Joshua slept well last night. Ate well in the night too... after Mommy extracted herself from her bed... it's hard to do at 3:30am! This morning he has a strange red mark on his cheek. The only thing I can think to blame it on is the mosquito I heard at 5am. It doesn't look like a mosquito bite, but baby skin does strange things sometimes. He doesn't seem the least bit bothered by it.
His cele leaked a bit more fluid yesterday and last night. I'm not thrilled about this - but at least its less than he leaked the first week. He's still stuffed up - poor baby - but only need "the syringe" about twice a day.

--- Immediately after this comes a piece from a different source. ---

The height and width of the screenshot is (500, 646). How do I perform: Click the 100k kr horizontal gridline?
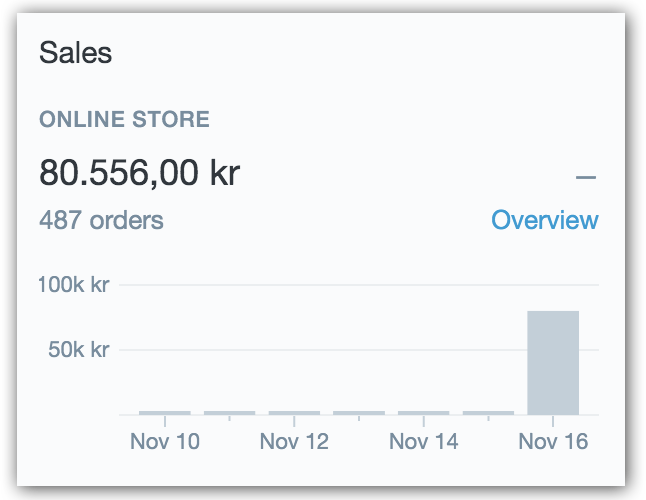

Yesterday was a lay-low day (unlike the rest... how?). Matt went to Tauranga to do a bit of shopping and bought a new bag of diapers. I got excited about it... Why? Because each time we buy something or do something that requires time, I worry that we won't "finish", "complete", "get to see finalized". The umbilical stump: I was concerned I'd never see it fall off. The diapers: I was concerned we'd never buy another bag of diapers, that the first would be the only one. But we're on to a 2nd bag of diapers. :) I'm gonna get excited about little things like that - because I can!
We can't decide if we want to take him to church this morning. It's a bit more of an "uncontrolled" environment. And while the drive to church is literally just minutes, it still means getting him in his carseat - which is a major source of paranoia for me since it's pretty complicated. We've said, no, yes, and no again. I'm still wondering if yes is coming... church started 15 min ago. We'll see.
Please pray with us:
*For the cele to STOP leaking and the scabs to HEAL.
*For Joshua's cold to subside, not get any worse, and definitely not turn into a chest or sinus infection. We can't risk any infection, since the doctors don't plan to give him antibiotics if he gets sick.
*For Oceana - she's been through a lot of changes, and she's really been quite belligerent as of late. We want to be consistent with her, but it's hard when there's so much that is unsettled in our lives.
*For our family as a whole, for strength, stability, courage, and peace.
*For the best choices for Joshua and our family.